Im Januar erschien im Chronicle of Higher Education ein schöner Artikel („Scholars Seek Better Ways to Track Impact Online“) über die Diskussionen zu diesem Thema, die im Kontext des Altmetrics-Manifest geführt werden.

WissKom2012: Call for Papers

Vom 5. – 7. November 2012 findet die WissKom2012 am Forschungszentrum Jülich statt. Das Motto der Konferenz lautet „Vernetztes Wissen – Daten, Menschen, Systeme“. Die WissKom wird von der Zentralbibliothek des Forschungszentrums  veranstaltet.

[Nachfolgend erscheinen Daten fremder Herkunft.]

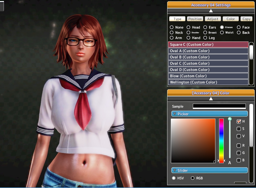Collapse the Accessory 04 Settings panel arrow

point(211,11)
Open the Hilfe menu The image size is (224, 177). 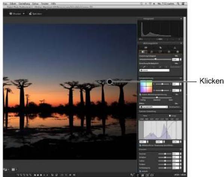(53, 4)
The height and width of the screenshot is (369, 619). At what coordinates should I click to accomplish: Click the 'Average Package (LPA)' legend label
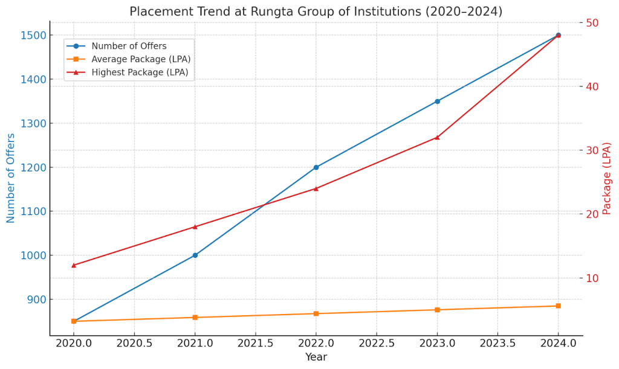point(141,59)

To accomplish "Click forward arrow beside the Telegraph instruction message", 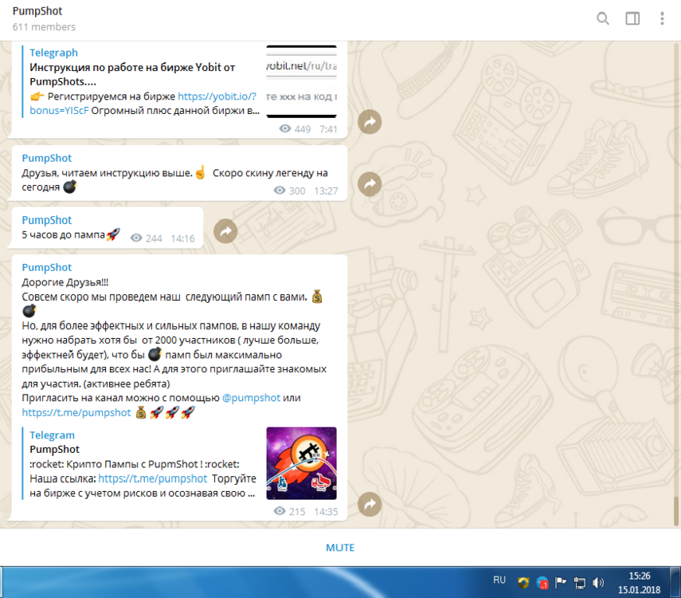I will (370, 121).
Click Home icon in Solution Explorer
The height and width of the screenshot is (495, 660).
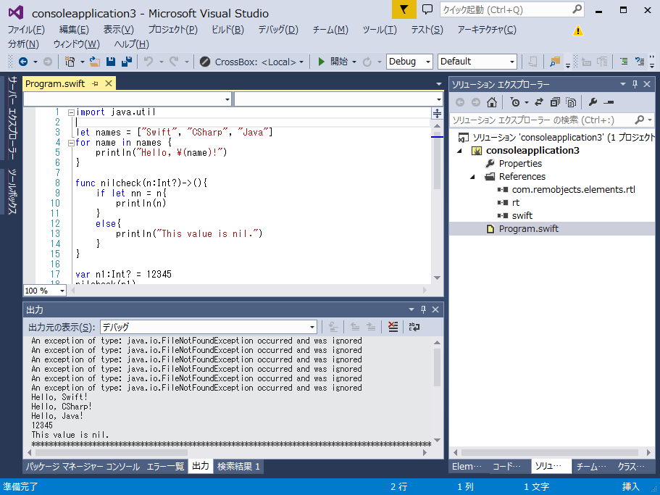click(491, 102)
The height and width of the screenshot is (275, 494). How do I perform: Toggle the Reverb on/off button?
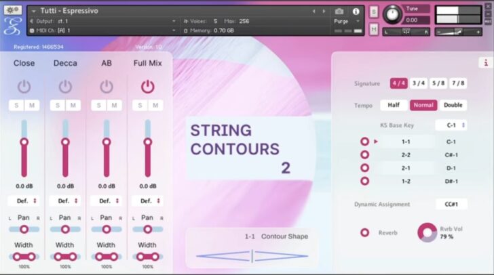coord(364,232)
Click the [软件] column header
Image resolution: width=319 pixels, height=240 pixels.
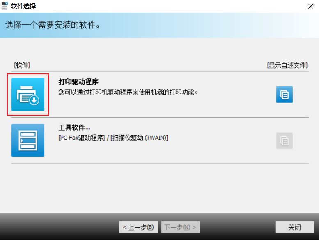point(22,65)
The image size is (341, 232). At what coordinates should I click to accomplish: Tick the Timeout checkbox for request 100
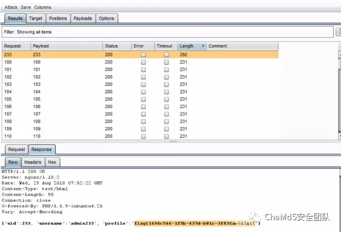click(x=167, y=62)
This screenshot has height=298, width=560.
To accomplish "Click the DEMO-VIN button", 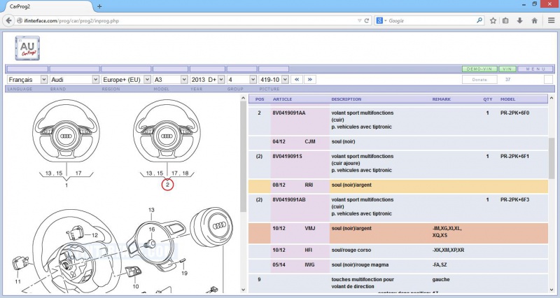I will coord(479,69).
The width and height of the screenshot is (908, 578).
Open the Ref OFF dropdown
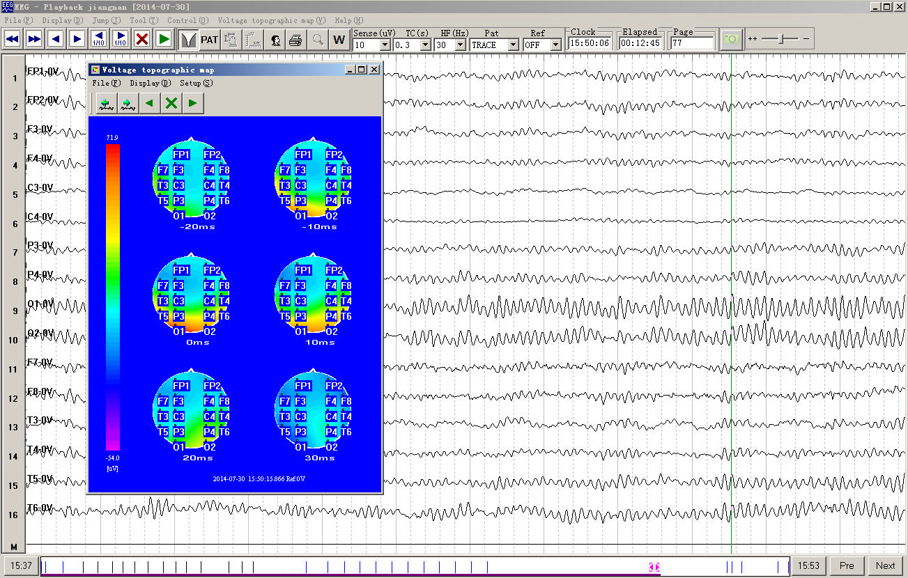tap(555, 45)
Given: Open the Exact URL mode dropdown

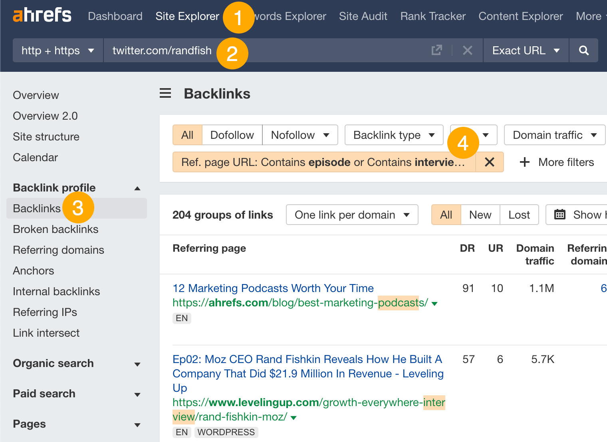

Wer die WissKom nicht kennt, dem sei ein Blick in die Tagungsbände der vergangen Jahre (2010, 2007) empfohlen. (Diese sind selbstverständlich open access zugänglich.)

Folgende drei Blöcke bilden den Schwerpunkt der Veranstaltung:

  • Vernetzung von Daten: Linked Open Data, Forschungsdaten, etc.
  • Vernetzung von Menschen: virtuelle Arbeits- und Forschungsumgebungen, Social Media, eLearning, etc.
  • Vernetzung von Systemen: Verbundsysteme, Repositorien,  Projekt-Management-Systeme, etc.

Als Mitglied des Programmkomitees freue ich mich ganz besonders auf die Konferenz! Der Call for Papers wurde heute veröffentlicht. Bis zum 15. 29. Februar 2012 besteht die Möglichkeit Vorträge und Poster einzureichen.